Tip 1: perspective. In the case where you would like to literally show the whole dish, a bird's eye view works well; items such as dim sum look great from a bird’s eye view, so see what works best. Foods like steak don’t, as the thickness is lost in the bird’s eye view, so really decipher that works best.
Tip 2: get low. True food photography is based on getting in really close to the food, and blurring out the unnecessary parts. This usually means taking the shot from a lower perspective than normal. Getting low down enhances the depth and shapes extremely well. You may find it helpful to go down to the height of the table, placing the camera on the table and shooting from there.
Tip 3: crop. Another great tip is to cut out the riff raff. When shooting any type of food, it is important to get those raw elements up close and personal and avoiding a busy background. This is sometimes referred to as ‘cropping.’ When you zoom right into the food, there is less distracting visual elements and so the textures and qualities of the dish are being represented adequately.
Tip 4: backlighting. When food is lit from behind, it gives off a natural, rustic vibe. It always enhances certain details that would otherwise be lost. So if you have the source of light, use it, you will be amazed by the effect it brings on.
Tip 5: shallow depth of field. As mentioned earlier, blurring out distractions is a very important part of food photography, this is what is termed as a shallow depth of field. Using a shallow depth of field usually gives off that 'something something'. If your camera has a macro mode, use it for food photography. However, if the purpose of your image is to capture the full scope of what's on the table, then blurring out other dishes would not be optimal. So really decide what the purpose of your picture is, this will determine whether or not to use a shallow depth of field.
Tip 6: steady hands. One of the most important tips of all is steadying your hand. With a steady hand, comes sharp, focused images that can make a world of difference to the viewer. So keep that hand steady and shoot away.
Tip 7: avoid direct flash and utilize slow shutter speed. Images usually look much better without flash placed directly on the camera, and with most dslr’s or pocket cameras, the flash is located on the top of the camera itself. This is why it is better to eliminate the use of flash and use available lighting and a slower shutter speed.

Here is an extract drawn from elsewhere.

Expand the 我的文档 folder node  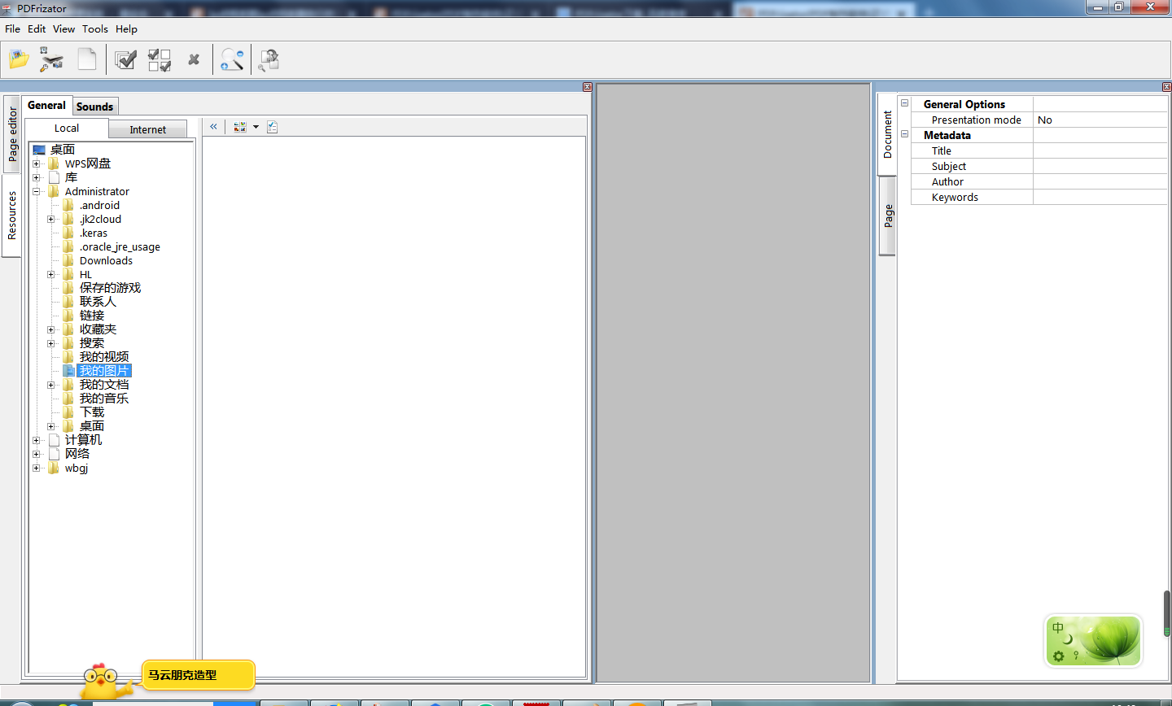click(x=51, y=385)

Tip 8: adjust white balance. Adjusting the white balance on your camera can make a world of difference to the image. Usually indoor restaurants use tungsten bulbs, which can make food images look a little too yellow. So adjusting the white balance to either 5000 k or daylight balance can maintain a natural look and feel to the image.
When using an iPhone or camera phone, the same rules apply. Just make sure that you familiarize yourself with all the settings before shooting.